> [YOUR OBJECTIVE]: If a line in the data below contains "cell", copy it.

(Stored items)
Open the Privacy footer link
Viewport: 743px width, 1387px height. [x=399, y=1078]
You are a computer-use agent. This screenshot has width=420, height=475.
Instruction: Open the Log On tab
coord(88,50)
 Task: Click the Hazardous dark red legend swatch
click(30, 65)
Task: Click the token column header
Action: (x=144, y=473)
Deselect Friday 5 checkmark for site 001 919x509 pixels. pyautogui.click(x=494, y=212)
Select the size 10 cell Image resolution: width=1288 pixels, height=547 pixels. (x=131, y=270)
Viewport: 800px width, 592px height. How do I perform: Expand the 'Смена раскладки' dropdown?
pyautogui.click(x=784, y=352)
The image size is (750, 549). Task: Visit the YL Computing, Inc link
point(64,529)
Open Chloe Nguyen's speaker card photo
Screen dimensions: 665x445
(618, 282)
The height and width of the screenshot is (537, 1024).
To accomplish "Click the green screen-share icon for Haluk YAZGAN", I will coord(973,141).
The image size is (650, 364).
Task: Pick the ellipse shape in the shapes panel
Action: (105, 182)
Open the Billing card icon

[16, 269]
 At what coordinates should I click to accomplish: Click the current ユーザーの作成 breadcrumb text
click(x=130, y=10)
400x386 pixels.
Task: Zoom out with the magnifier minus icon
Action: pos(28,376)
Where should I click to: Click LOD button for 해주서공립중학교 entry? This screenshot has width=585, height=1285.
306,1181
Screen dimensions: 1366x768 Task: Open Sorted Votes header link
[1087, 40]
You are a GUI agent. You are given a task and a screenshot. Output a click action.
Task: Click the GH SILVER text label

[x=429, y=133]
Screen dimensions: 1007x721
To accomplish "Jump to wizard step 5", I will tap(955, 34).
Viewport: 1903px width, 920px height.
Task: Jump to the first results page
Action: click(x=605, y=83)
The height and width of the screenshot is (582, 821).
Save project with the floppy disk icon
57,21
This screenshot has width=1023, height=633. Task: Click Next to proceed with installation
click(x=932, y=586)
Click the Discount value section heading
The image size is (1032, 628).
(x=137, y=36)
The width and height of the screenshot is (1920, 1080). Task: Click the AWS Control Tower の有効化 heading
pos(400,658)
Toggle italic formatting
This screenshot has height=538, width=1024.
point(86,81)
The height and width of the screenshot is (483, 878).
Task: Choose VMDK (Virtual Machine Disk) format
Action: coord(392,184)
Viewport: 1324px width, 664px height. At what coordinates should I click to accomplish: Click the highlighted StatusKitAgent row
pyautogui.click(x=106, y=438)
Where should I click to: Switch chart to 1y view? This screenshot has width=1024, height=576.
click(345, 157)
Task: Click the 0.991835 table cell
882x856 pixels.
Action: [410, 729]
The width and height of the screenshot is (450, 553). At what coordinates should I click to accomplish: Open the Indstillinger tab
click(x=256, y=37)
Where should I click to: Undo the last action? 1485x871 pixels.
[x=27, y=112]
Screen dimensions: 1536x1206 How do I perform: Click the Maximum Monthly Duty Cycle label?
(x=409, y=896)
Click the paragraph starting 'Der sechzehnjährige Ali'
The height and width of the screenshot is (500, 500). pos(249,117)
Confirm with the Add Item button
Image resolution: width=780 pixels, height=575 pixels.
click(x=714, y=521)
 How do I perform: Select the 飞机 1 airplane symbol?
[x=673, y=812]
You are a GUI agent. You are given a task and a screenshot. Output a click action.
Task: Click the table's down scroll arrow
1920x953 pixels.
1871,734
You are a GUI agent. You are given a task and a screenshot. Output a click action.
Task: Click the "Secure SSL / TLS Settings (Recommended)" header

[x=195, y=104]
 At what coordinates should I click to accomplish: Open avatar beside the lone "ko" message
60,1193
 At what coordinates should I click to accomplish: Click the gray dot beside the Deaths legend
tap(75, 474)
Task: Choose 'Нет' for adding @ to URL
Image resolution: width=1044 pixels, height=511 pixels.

> [RESULT]:
Select the size 10 cell Image resolution: width=1288 pixels, height=547 pixels. (x=131, y=270)
Task: Click the 0.991835 table cell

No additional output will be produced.